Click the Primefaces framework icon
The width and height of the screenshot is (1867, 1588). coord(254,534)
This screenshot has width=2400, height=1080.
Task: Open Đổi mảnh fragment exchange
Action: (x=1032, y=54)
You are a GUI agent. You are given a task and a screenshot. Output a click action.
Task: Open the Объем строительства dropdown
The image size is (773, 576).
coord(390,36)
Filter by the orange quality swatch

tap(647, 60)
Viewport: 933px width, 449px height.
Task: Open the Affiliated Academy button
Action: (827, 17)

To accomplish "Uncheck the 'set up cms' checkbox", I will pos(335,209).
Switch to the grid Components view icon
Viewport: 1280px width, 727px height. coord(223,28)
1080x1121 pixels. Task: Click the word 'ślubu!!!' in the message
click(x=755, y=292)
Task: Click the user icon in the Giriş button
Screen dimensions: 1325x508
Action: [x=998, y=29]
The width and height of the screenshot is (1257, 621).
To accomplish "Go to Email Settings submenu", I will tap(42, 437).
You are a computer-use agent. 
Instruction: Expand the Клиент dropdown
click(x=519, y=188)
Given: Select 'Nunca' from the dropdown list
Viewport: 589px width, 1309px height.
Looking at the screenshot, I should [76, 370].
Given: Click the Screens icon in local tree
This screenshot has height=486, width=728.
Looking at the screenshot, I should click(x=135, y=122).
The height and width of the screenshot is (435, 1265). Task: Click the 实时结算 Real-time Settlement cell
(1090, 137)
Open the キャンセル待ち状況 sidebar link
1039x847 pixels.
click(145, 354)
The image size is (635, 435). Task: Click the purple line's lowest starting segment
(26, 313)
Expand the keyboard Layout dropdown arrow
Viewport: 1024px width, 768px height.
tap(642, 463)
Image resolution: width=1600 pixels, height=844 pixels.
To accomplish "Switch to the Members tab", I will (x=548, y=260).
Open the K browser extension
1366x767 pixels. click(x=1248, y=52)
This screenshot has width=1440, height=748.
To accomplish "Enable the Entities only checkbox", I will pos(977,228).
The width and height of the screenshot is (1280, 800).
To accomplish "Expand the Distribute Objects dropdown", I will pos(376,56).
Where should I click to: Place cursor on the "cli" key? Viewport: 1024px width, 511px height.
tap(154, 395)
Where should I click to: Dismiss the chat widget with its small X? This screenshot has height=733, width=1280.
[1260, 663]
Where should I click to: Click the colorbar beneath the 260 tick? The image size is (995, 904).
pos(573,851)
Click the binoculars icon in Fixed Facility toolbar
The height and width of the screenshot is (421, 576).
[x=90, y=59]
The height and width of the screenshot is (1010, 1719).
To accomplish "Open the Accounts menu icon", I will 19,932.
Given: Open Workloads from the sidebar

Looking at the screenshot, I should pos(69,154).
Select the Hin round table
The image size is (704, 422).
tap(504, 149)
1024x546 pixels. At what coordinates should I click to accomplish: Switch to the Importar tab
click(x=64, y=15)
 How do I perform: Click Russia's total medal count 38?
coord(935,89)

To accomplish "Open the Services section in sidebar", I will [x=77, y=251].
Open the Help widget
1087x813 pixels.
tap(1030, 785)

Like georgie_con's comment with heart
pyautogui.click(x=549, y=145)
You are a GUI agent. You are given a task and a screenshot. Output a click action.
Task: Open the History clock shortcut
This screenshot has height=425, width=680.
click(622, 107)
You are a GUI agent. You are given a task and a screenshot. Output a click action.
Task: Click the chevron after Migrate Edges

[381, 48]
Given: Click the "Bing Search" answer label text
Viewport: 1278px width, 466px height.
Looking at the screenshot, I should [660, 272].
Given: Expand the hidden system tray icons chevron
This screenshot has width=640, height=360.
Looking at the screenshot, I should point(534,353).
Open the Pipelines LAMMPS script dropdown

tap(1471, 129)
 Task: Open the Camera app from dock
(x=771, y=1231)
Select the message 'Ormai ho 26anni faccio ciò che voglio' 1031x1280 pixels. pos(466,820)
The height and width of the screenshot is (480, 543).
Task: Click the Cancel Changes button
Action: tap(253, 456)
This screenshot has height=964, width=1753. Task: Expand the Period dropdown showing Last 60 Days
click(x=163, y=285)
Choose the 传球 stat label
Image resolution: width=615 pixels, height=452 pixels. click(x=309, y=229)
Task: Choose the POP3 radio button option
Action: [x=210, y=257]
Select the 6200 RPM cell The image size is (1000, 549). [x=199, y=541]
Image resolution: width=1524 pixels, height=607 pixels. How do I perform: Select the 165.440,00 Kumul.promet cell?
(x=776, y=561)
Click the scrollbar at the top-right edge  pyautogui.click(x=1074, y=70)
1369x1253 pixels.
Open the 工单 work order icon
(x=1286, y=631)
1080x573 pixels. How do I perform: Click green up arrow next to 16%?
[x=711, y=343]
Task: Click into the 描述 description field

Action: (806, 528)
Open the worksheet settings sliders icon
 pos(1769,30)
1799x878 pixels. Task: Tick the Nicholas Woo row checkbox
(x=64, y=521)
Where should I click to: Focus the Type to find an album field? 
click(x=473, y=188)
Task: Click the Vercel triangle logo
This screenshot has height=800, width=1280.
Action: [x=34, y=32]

--- --- ---

* [DIRECTIONS]
Every line from the line containing "Select the 6200" through the line containing "Click the scrollbar" in the records above must be retyped exactly. Leave out the rest.

* [SOLUTION FOR THIS TASK]
Select the 6200 RPM cell The image size is (1000, 549). [x=199, y=541]
Image resolution: width=1524 pixels, height=607 pixels. How do I perform: Select the 165.440,00 Kumul.promet cell?
(x=776, y=561)
Click the scrollbar at the top-right edge  pyautogui.click(x=1074, y=70)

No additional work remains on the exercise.